● GIVEN TEXT:

Looping: lapply, sapply, mapply & apply

The apply family of functions takes the prize for being the most useful yet most confusing and unintuitive (at least initially). Here I hope to demystify this wonderful set of tools.

In short, this set of functions is useful when we need to repeat something over a set of values (list values, vector, dataframe columns, etc). In most programming languages, including R, we can write a for() or do() loop. But the apply functions make it easier to iteratively run commands over a set of values. They are also more computationally efficient than other looping techniques.

Here is the list of functions:

Function Overview Sample Application
lapply

“l” for list — that’s what it outputs

Loop through each item of a list or a vector and execute a function on each item. Outputs a list of the same length as the input. You can input a data frame as well; if you think of it as a list of column vectors. Build a list of 10 vectors with 1, 2, 3, …, 10 random numbers each: lapply(1:10, function(x) { runif(x) } ).
sapply

“s” for simple — because list output is simplified to vector.

Same as lapply, but outputs a vector instead of a list. Count the number of distinct values in each column of a data frame and return a vector: sapply(df, function(x){length(unique(x))}).
mapply

“m” for multivariate.

Same as lapply, but instead of looping through each item in a single vector/list, it loops through each item of multiple vectors/lists in tandem. Runs a command on the first item in vector1 and vector2, then second item of vector1 and vector2, etc. Therefore the two vectors or lists have to be of the same length.
apply Unlike the other functions. It works on the “margins” of a matrix or data frame. Think of totals row and totals column in an Excel table. Calculate the mean of each column in a matrix or numeric data frame.
tapply

“t” for table I guess? Because the output is a table?

Essentially performs PivotTable summaries. But I strongly prefer dplyr functions over `tapply()` for practically all cases. Just use dplyr 🙂

Picking between lapply vs sapply vs mapply

In deciding which of these to use, you need to understand the function you wish to run iteratively. That function will dictate what kind of input is needed and the kind of output it returns.

If the output of the function is a single value, then the lapply/sapply/mapply will return N values; in which case the output might be best stored in a vector. For example, mean() returns the mean of a vector of numbers — output is a single value. So running any of the apply functions will return N means.

But if the output of the function is a vector, list, dataframe, etc, then you’ll end up with N of those, in which case you will likely need a list output. For example, the output of runif(Y) is a vector of Y values; if Y is greater than 1 and you want to run this multiple times, you’ll end up with N vectors each of length Y. So you can store that as a list (or a dataframe).

[Data entries]
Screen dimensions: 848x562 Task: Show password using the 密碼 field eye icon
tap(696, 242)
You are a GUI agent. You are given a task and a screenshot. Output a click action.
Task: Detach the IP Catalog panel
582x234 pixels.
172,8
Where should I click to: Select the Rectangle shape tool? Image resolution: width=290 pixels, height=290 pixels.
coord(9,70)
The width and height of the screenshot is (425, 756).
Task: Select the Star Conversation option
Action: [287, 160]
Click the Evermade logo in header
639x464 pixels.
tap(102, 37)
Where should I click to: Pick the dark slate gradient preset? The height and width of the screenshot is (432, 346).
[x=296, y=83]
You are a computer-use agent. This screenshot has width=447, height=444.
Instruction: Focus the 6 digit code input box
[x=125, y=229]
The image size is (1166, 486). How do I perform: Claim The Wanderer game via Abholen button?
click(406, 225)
==
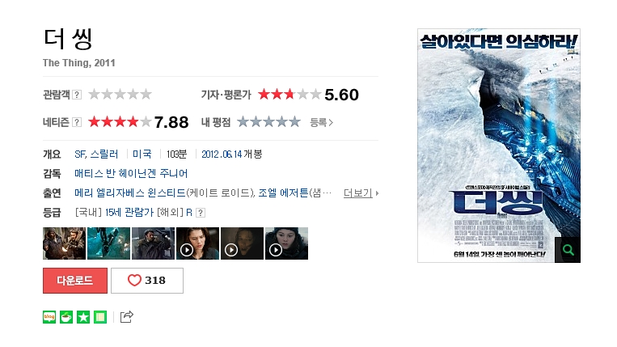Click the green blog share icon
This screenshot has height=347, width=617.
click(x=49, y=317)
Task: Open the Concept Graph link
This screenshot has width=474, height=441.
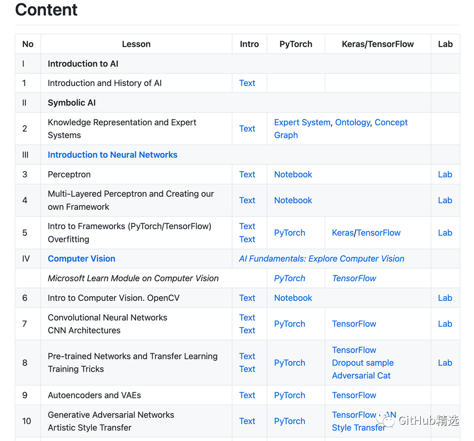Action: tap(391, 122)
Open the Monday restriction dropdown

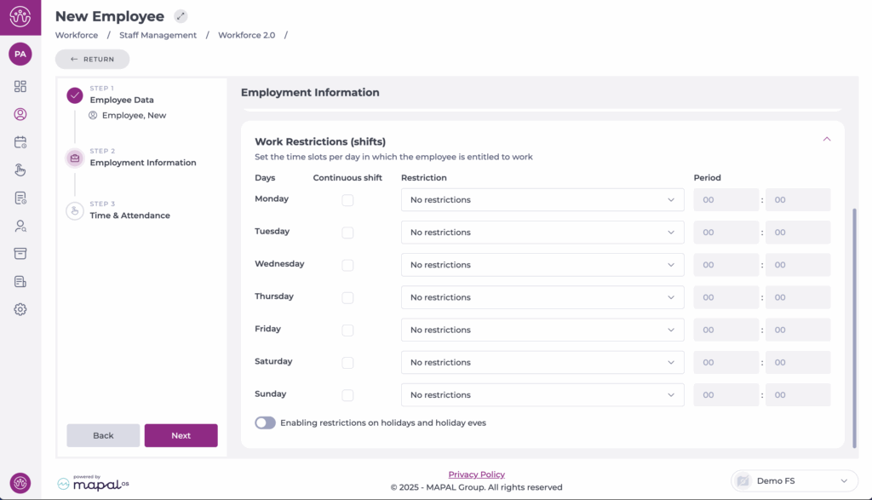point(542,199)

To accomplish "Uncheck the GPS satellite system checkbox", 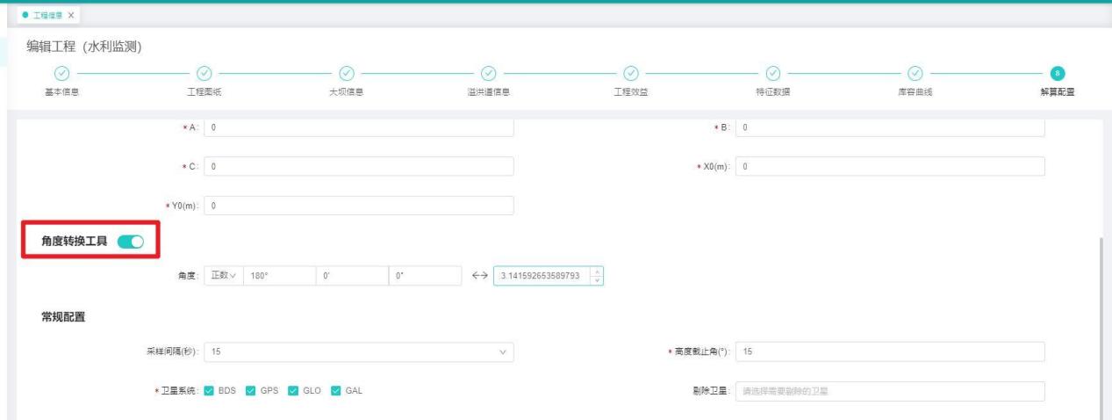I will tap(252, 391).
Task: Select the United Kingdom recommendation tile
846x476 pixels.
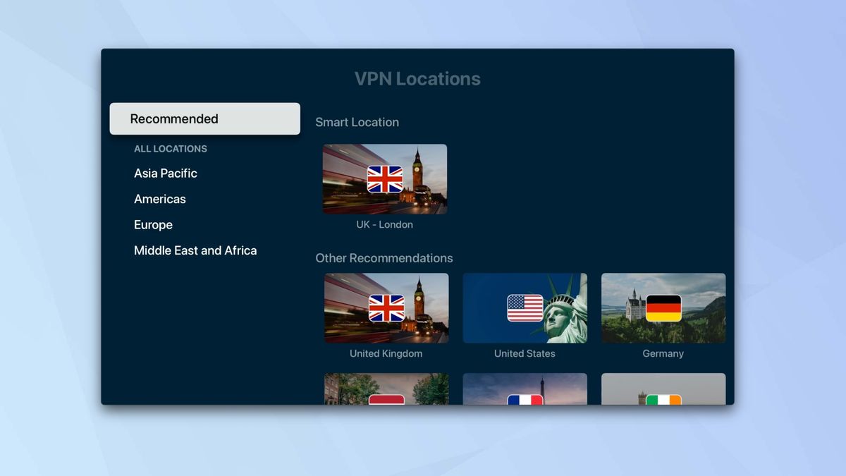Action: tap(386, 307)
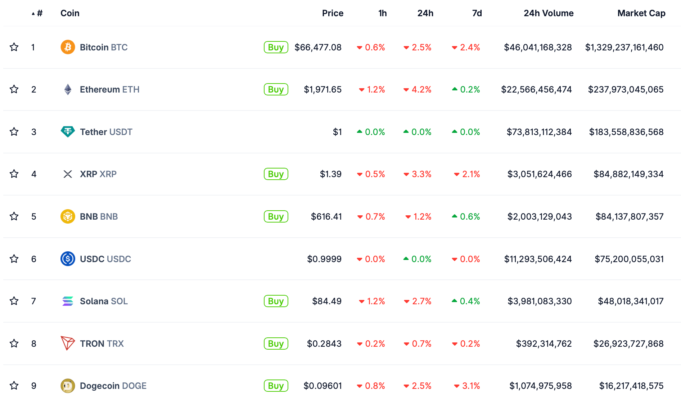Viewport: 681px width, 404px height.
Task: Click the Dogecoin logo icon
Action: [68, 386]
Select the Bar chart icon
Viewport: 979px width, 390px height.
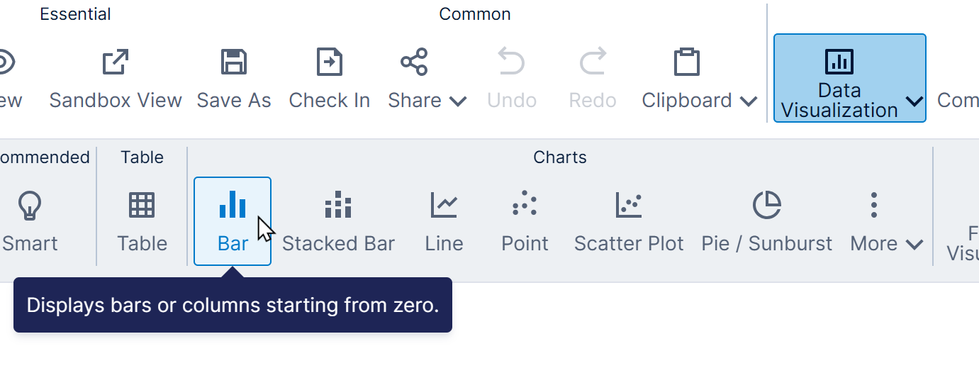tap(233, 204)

● PROMPT: Write what comes next in the text on R's apply functions, starting right after its last sentence.

● TASK ANSWER:
Below are the function structures:

> str(lapply)
function (X, FUN, ...)

> str(sapply)
function (X, FUN, ..., simplify = TRUE, USE.NAMES = TRUE)

> str(mapply)
function (FUN, ..., MoreArgs = NULL, SIMPLIFY = TRUE, USE.NAMES = TRUE)  

> str(apply)
function (X, MARGIN, FUN, ...)  

X represents the input that we are looping over. FUN represents the function we are running iteratively. In the case of apply(), MARGIN represents whether we want to execute on columns (2) or rows (1).

Notice that mapply() does not have an X input because that function can take on any number of objects to loop over. That is represented by the ... in the function definition.

Functions to run

We can apply a function that is already defined, or create a function “on the fly” (aka anonymous function). Here we go over both scenarios:

Applying predefined functions

Let’s say we have a simple list of numeric vectors, list_a:

> list_a
[[1]]
 [1]  1  2  3  4  5  6  7  8  9 10

[[2]]
[1] 0.3992223 0.9515923 0.5431508 0.7627956 0.5508387

[[3]]
 [1] 0 0 0 0 0 1 1 0 0 0

The list has three vectors, and we want to calculate the mean of each vector. Since we are dealing with just one input (list_a), and it’s a list, we’ll use either lapply() or sapply():

> lapply(list_a, mean)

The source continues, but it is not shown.